#### Data for processing
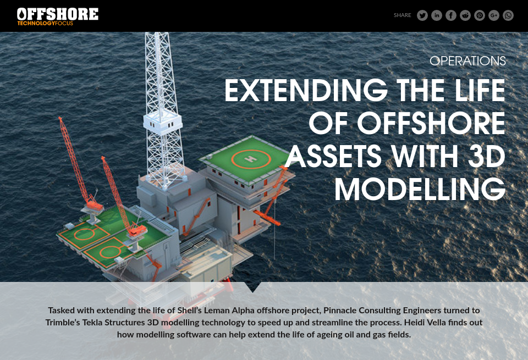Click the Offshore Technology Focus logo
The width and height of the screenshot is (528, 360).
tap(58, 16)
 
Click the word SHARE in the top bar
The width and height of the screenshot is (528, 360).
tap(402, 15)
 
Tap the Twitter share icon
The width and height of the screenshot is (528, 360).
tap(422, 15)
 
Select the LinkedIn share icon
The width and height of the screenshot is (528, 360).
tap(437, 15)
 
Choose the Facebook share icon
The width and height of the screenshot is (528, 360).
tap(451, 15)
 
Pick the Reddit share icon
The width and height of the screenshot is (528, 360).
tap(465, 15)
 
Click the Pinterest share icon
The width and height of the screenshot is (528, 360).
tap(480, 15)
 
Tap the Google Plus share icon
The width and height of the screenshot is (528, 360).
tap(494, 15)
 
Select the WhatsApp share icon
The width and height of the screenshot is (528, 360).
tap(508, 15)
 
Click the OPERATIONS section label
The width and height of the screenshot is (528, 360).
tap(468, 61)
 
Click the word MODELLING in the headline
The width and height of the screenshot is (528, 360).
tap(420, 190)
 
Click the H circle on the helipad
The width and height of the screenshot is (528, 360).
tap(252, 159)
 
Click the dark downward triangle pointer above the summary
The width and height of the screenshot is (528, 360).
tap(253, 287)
########
#### Written task:
In all of the lines above, change "share icon" to "sharing button" and leave every other part as it is. Omit the pictures from your answer.

#### Task solution:
Click the Offshore Technology Focus logo
The width and height of the screenshot is (528, 360).
tap(58, 16)
 
Click the word SHARE in the top bar
The width and height of the screenshot is (528, 360).
tap(402, 15)
 
Tap the Twitter sharing button
The width and height of the screenshot is (528, 360).
tap(422, 15)
 
Select the LinkedIn sharing button
The width and height of the screenshot is (528, 360).
tap(437, 15)
 
Choose the Facebook sharing button
The width and height of the screenshot is (528, 360).
tap(451, 15)
 
Pick the Reddit sharing button
The width and height of the screenshot is (528, 360).
tap(465, 15)
 
Click the Pinterest sharing button
The width and height of the screenshot is (528, 360).
tap(480, 15)
 
Tap the Google Plus sharing button
The width and height of the screenshot is (528, 360).
tap(494, 15)
 
Select the WhatsApp sharing button
The width and height of the screenshot is (528, 360).
tap(508, 15)
 
Click the OPERATIONS section label
The width and height of the screenshot is (528, 360).
tap(468, 61)
 
Click the word MODELLING in the headline
The width and height of the screenshot is (528, 360).
tap(420, 190)
 
Click the H circle on the helipad
The width and height of the screenshot is (528, 360).
tap(252, 159)
 
Click the dark downward triangle pointer above the summary
The width and height of the screenshot is (528, 360).
tap(253, 287)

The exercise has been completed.